There are reports that in patients receiving carbamazepine, the level of phenytoin in the blood plasma can both increase and decrease, and the level of mephenytoin increases (in rare cases).

With the joint use of carbamazepine and Paracetamol (acetaminophen) may decrease the bioavailability of the latter.

There are reports of increased hepatotoxicity caused by isoniazid, in cases where it was used simultaneously with carbamazepine.

Combined use of carbamazepine and lithium or Metoclopramide , as well as carbamazepine and neuroleptic drugs (haloperidol, thioridazine) can lead to an increase in the frequency of unwanted neurological reactions (in the case of the latter combination - even with therapeutic concentrations of active substances in the blood plasma).

The simultaneous use of Tegretol with some diuretic agents (hydrochlorothiazide, furosemide) can lead to hyponatremia, accompanied by clinical manifestations.

Carbamazepine may counteract the effects of non-depolarizing muscle relaxants (for example, pancuronium). In the case of the use of such a combination of drugs, it may be necessary to increase the dose of these muscle relaxants; Careful monitoring of patients should be carried out.perhaps a faster than expected cessation of muscle relaxants.

Symptoms:
Central nervous system - depression of the functions of the central nervous system; disorientation, drowsiness, agitation, hallucinations, coma; blurred vision, slurred speech, dysarthria, nystagmus, ataxia, dyskinesia, hyperreflexia (first), hyporeflexia (later); convulsions, psychomotor disorders, myoclonus, hypothermia, mydriasis.

Respiratory system - respiratory depression, pulmonary edema. Cardiovascular system Tachycardia, arterial hypotension; sometimes - hypertension, disturbances of conductivity with expansion of the QRS complex; cardiac arrest, syncope. GIT Vomiting, delayed passage of food from the stomach, decreased colon motility. Urinary system Urinary retention, oliguria or anuria; fluid retention; dilution hyponatremia due to the effect of carbamazepine, similar to the effect of antidiuretic hormone.

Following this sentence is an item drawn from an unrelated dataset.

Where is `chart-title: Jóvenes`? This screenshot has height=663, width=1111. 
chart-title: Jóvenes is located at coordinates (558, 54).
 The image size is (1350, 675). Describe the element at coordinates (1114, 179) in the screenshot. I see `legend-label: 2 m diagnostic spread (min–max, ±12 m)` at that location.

Changes in laboratory parameters - hyponatremia, possible metabolic acidosis, possible hyperglycemia, increased muscle fraction creatininephosphokinase.

Special recommendations: with the development of arterial hypotension, iv administration of dopamine or dobutamine is indicated; with the development of cardiac arrhythmias, treatment is selected individually; with the development of seizures - the introduction of anticonvulsants, with the development of hyponatremia (water intoxication) - restriction of fluid intake, which may help prevent the development of cerebral edema. It is recommended to conduct hemosorption on coal sorbents. The ineffectiveness of forced diuresis, hemodialysis, and peritoneal dialysis has been reported. It is necessary to anticipate the possibility of re-amplification of symptoms of overdose on the second and third day after its onset, due to the slow absorption of the drug.

The drug should be stored at a temperature not higher than 25 ° C; protect from moisture.